Jumat, 28 Februari 2020

Ridwan Kamil: Bonek Jangan Menggelandang di Bandung

- 14 November 2017, 12:28 WIB
SEJUMLAH Bonek menggotong rekannya yang meringis kesakitan karena terluka bagian kaki di Jalan Pajajaran, Kota Bandung, Minggu, 8 Januari 2017.*

BANDUNG, (PR).- Wali Kota Bandung Ridwan Kamil menyambut hangat kedatangan para pendukung tim yang berlaga di Babak 8 Besar Grup Y Liga 2. Mereka yang dsiambut  termasuk bonek yang bakal datang mendukung Persebaya Surabaya di Stadion Gelora Bandung Lautan Api.

Kendati begitu, Ridwan Kamil meminta massa suporter Persebaya itu menjadi tamu yang baik di Kota Bandung. Hal itu dsiampaikannya mengingat sejumlah peristiwa yang pernah terjadi di Kota Bandung saat bonek datang awal januari 2017 lalu.

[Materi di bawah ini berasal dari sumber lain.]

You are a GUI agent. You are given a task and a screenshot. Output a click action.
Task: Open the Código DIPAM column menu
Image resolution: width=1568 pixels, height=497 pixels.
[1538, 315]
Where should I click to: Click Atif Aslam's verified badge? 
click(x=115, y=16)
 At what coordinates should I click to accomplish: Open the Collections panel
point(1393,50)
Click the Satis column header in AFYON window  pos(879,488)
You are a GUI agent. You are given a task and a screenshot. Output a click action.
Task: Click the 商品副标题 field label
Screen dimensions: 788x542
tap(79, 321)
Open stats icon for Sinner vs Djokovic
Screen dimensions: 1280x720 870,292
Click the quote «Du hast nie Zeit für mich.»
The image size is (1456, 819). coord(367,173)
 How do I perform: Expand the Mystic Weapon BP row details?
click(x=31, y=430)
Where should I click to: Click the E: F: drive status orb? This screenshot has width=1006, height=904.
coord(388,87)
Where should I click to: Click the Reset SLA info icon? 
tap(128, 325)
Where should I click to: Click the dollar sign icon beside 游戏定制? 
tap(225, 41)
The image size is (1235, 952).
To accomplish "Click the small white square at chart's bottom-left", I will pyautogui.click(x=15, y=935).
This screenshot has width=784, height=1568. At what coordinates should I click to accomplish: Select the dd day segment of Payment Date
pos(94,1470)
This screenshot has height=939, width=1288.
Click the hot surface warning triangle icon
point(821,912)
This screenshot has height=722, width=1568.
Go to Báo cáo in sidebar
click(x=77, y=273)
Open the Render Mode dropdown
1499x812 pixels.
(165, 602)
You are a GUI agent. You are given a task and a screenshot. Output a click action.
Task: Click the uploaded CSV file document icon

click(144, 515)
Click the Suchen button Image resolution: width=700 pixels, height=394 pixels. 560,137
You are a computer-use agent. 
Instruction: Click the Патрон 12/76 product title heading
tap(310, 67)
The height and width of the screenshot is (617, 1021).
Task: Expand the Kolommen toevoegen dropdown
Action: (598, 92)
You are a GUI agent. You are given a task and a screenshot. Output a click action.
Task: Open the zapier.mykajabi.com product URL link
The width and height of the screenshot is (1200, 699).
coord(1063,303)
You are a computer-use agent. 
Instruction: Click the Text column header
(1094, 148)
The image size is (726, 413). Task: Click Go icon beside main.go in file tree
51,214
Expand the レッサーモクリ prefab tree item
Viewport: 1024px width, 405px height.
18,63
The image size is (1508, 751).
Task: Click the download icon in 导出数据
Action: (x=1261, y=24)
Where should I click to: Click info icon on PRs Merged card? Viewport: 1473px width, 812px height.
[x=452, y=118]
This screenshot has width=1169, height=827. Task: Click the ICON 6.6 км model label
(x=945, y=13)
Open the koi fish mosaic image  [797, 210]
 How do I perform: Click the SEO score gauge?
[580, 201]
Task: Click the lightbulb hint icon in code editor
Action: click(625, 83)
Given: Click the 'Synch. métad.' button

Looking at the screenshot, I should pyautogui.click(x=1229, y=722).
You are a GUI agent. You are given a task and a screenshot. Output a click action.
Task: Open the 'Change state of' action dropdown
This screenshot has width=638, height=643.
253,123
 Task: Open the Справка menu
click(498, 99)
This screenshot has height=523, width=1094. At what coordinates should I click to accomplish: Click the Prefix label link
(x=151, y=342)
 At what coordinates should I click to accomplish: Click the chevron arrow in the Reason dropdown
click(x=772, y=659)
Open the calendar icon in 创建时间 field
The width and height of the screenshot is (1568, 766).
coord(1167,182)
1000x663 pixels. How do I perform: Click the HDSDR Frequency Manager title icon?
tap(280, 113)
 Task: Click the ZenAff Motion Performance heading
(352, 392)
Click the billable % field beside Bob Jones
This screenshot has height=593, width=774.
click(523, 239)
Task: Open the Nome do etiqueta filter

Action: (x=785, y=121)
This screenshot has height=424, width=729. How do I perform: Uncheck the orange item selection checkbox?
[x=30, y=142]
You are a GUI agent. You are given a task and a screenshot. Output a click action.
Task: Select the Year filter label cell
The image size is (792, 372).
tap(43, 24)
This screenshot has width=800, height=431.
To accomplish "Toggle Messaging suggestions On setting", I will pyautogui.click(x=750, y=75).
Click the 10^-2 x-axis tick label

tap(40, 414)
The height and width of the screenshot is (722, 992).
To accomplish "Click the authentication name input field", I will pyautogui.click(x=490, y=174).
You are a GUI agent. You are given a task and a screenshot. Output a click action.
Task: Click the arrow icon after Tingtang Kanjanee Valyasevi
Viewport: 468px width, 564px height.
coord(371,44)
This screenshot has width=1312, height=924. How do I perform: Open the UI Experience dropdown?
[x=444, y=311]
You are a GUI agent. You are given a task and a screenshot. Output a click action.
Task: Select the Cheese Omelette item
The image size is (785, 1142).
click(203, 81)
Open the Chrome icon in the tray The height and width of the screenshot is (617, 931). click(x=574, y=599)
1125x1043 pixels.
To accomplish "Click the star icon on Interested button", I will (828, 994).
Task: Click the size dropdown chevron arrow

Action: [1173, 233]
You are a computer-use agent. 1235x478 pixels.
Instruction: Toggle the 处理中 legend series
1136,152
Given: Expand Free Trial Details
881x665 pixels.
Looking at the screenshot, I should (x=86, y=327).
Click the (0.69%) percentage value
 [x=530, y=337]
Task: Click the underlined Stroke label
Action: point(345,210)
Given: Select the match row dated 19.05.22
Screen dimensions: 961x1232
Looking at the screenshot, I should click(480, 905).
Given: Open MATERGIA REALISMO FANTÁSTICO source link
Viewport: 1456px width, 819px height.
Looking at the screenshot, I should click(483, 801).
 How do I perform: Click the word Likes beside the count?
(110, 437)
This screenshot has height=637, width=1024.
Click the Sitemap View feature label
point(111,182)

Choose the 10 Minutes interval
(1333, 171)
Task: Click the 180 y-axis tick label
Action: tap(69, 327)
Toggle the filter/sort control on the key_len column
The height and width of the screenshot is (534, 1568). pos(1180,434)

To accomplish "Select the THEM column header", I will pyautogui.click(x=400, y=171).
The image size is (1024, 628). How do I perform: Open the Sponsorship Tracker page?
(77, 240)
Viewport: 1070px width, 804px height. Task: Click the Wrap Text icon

"Kota Bandung sudah sering jadi tuan rumah even apapun, nanti akan kami improvisasi. Lihat kondisi seperti ketika dulu datang ke Kota Bandung," ujarnyna di Balai Kota Bandung, Jalan Wastukencana, Kota Bandung, Selasa 14 November 2017.

Ia mengimbau kepada bonek untuk tidak mengganggu aktivitas warga ketika sudah sampai di Kota Bandung.

"Imbauan saya, pokoknya, datang jadi tamu yang baik. Jangan ganggu warga dan menggelandang," katanya seperti diwartakan Galamedianews.

Awal janauri 2017 lalu sata bonek berdatangan ke Kota Bandung guna mengawal jalannya Kongres PSSI, mereka ditampung di dua tempat yaitu di GOR Sepak Takraw, Jalan Lodaya dan di GOR Pajajaran, Jalan Pajajaran.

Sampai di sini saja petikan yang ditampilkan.